[START OF Quoted text]
Committee Report (Substituted)

 

 

 

BACKGROUND AND PURPOSE

 

In the 2008 presidential election, four to five million voters did not cast a ballot because the voters encountered registration problems or failed to receive absentee ballots.  An official in Mississippi wrongfully purged 10,000 voters from the official's home computer one week before the presidential election.  A county official in Muscogee, Georgia, purged 700 people from voter lists, supposedly because of ineligibility to vote due to criminal convictions, even though the purge included people who had never received a parking ticket.  Officials in Louisiana purged approximately 21,000 voters, many from hurricane-impacted areas, for registering to vote in another state.

 

The Massachusetts Institute of Technology Cooperative Congressional Election Survey Study found that the most common voter registration problems involved clerical errors, such as entering voter information incorrectly in statewide databases.
[END OF Quoted text]
• Exercises
#1 Translate this sentence from the voter registration report into Spanish: "Officials in Louisiana purged approximately 21,000 voters, many from hurricane-impacted areas, for registering to vote in another state."
#2 Rewrite the passage of the voter registration report that begins at the words "BACKGROUND AND PURPOSE" and stops after "in another state.", changing "purged" to "removed" wherever it appears.
The data after this point is separate material, unrelated to the voter registration report.
[START OF Data block]
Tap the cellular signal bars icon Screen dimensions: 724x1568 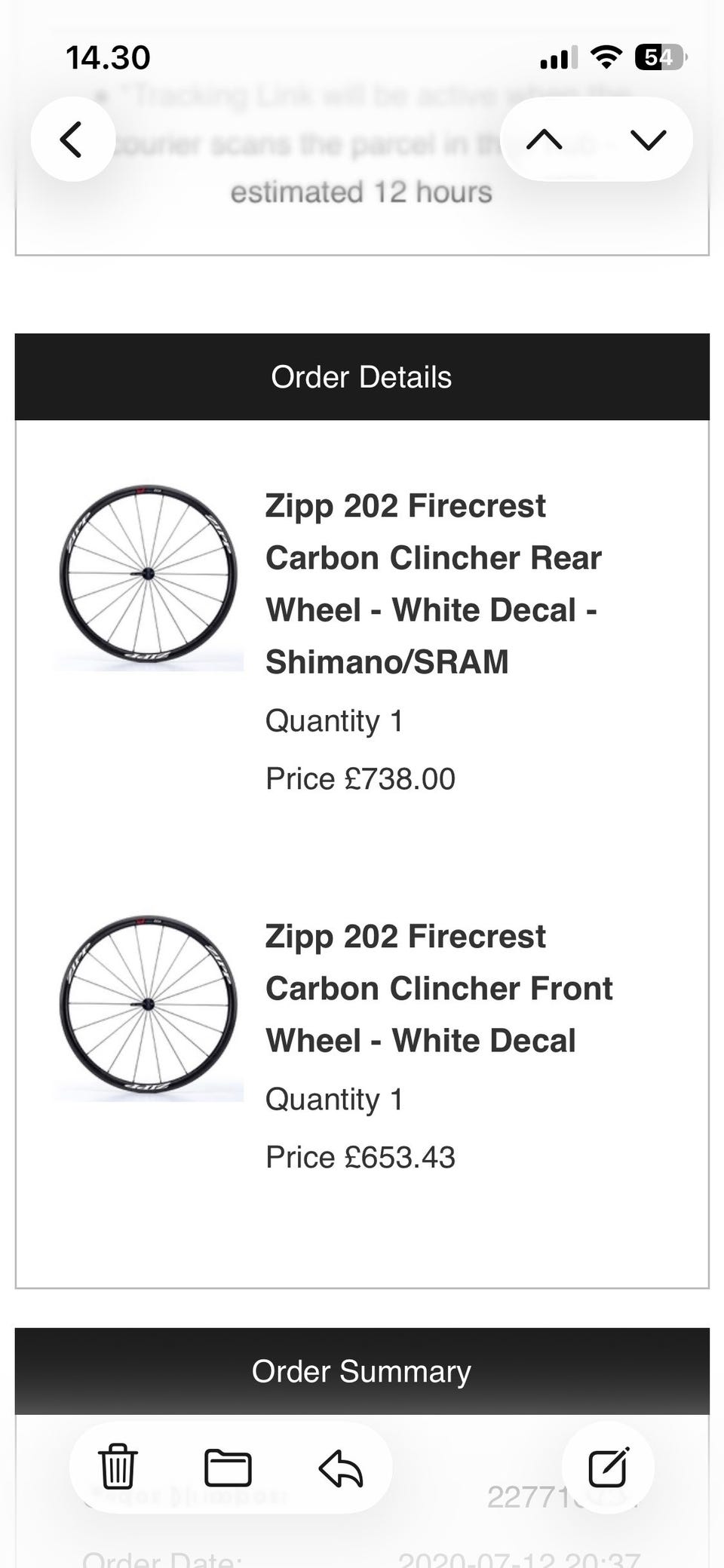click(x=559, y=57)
[END OF Data block]
• Worked solutions
#1 Los funcionarios de Luisiana depuraron aproximadamente a 21.000 votantes, muchos de ellos de zonas afectadas por huracanes, por haberse registrado para votar en otro estado.

#2
BACKGROUND AND PURPOSE

 

In the 2008 presidential election, four to five million voters did not cast a ballot because the voters encountered registration problems or failed to receive absentee ballots.  An official in Mississippi wrongfully removed 10,000 voters from the official's home computer one week before the presidential election.  A county official in Muscogee, Georgia, removed 700 people from voter lists, supposedly because of ineligibility to vote due to criminal convictions, even though the purge included people who had never received a parking ticket.  Officials in Louisiana removed approximately 21,000 voters, many from hurricane-impacted areas, for registering to vote in another state.